🎬 Video Generation¶

🤖 AAAI2026 · 11 paper notes

3D4D: An Interactive Editable 4D World Model via 3D Video Generation: This paper proposes 3D4D, an interactive 4D visualization framework integrating WebGL and Supersplat rendering. A four-module backend pipeline converts static images and text prompts into editable 4D scenes, while a VLM-guided foveated rendering strategy enables 60fps real-time interaction, achieving state-of-the-art performance on both CLIP Consistency and CLIP Score.
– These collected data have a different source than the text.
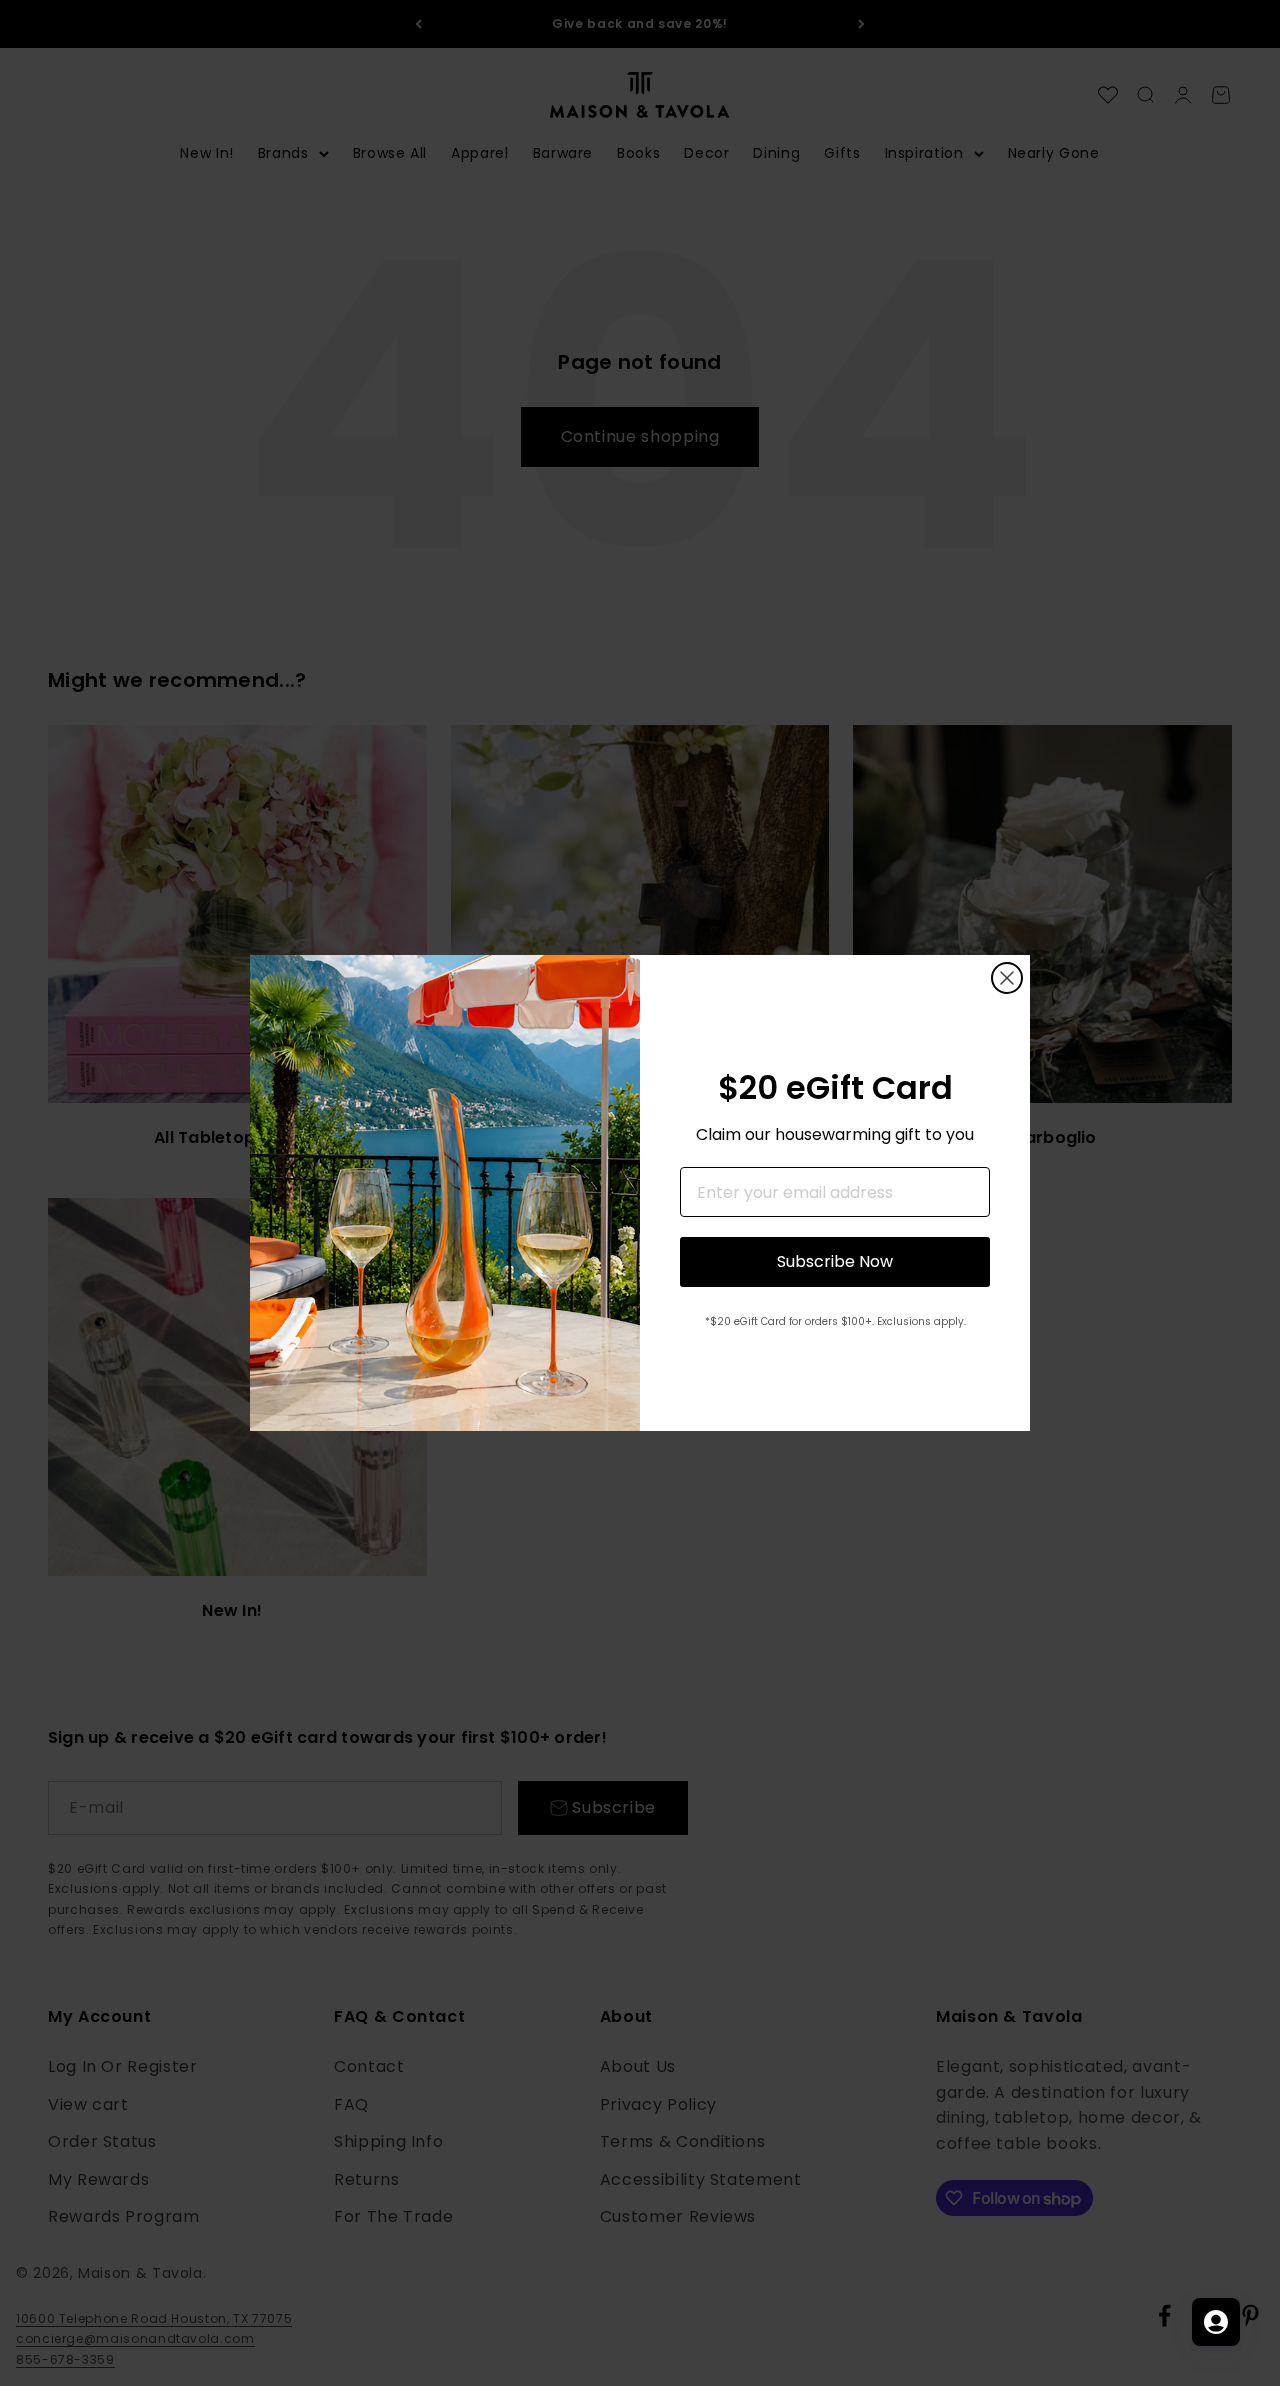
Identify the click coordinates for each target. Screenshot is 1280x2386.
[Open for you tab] (1216, 2322)
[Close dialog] (1007, 978)
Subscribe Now (835, 1261)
DreamRunner: Fine-Grained Compositional Story-to-Video Generation with Retrieval-Augmented Motion Adaptation: This paper proposes DreamRunner, a framework that achieves fine-grained controllable multi-character multi-event story video generation via LLM-based dual-level planning, retrieval-augmented motion prior learning, and a spatial-temporal region-based 3D attention injection module (SR3AI).
FilmWeaver: Weaving Consistent Multi-Shot Videos with Cache-Guided Autoregressive Diffusion: FilmWeaver is proposed as a framework that guides autoregressive diffusion models via a dual-level cache (Shot Cache + Temporal Cache), enabling multi-shot video generation of arbitrary length with cross-shot consistency.
GenVidBench: A 6-Million Benchmark for AI-Generated Video Detection: This paper introduces GenVidBench—the first large-scale AI-generated video detection dataset with 6.78 million videos, featuring cross-source and cross-generator properties, covering 11 state-of-the-art video generators, and providing rich semantic annotations.
Mask2IV: Interaction-Centric Video Generation via Mask Trajectories: This paper proposes Mask2IV, a two-stage decoupled framework that first predicts mask motion trajectories of the interactor and object, then generates video conditioned on these trajectories. The approach enables controllable, interaction-centric video generation without dense mask annotations, supporting both human-object interaction and robot manipulation scenarios.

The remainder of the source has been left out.